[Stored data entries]
____
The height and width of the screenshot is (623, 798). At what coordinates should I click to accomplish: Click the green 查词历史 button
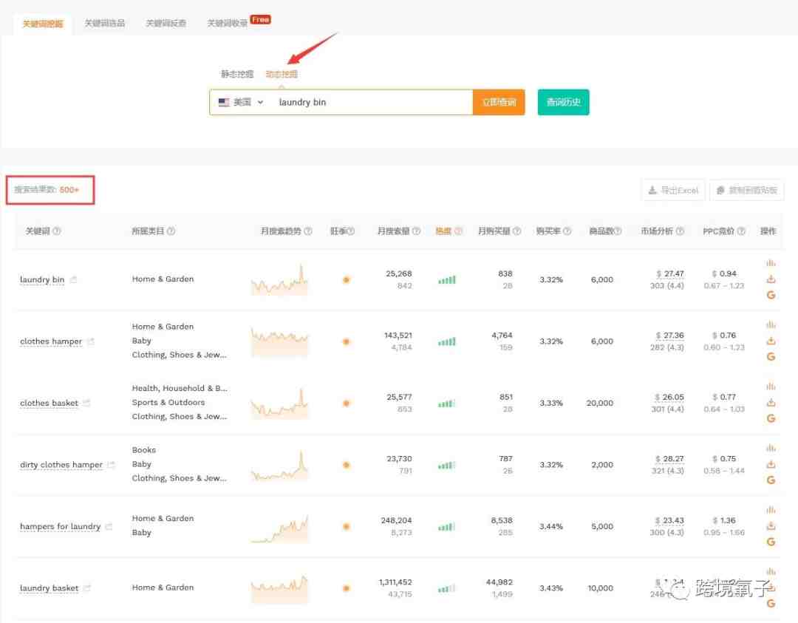[x=563, y=103]
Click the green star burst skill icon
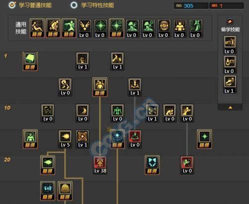Screen dimensions: 249x204 tap(204, 139)
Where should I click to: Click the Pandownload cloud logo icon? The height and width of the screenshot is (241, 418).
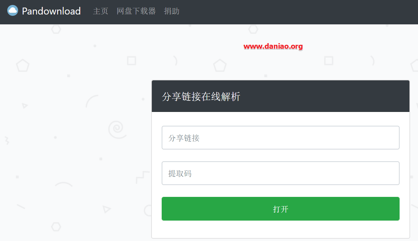[x=12, y=11]
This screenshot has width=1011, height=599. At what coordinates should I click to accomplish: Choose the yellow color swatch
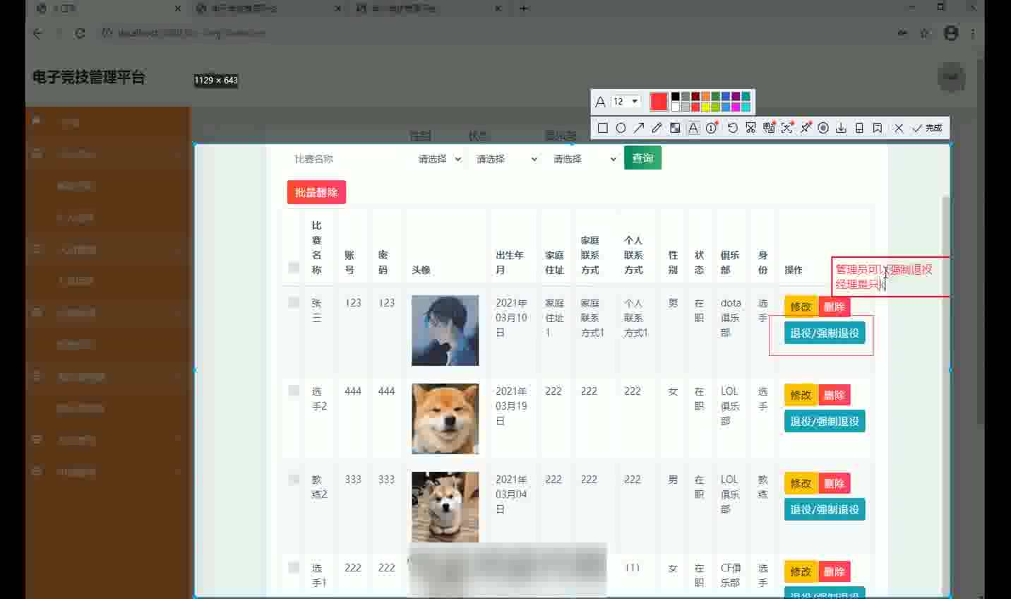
____
▸ **Exercise objective**
The lines wanted run from the one with "Where should I" through the final line of the data; repeat them word for word and skip every picture.

▸ **The completed task**
Where should I click to: Click the Pandownload cloud logo icon? The height and width of the screenshot is (241, 418).
[x=12, y=11]
This screenshot has width=1011, height=599. At what coordinates should I click to accomplish: Choose the yellow color swatch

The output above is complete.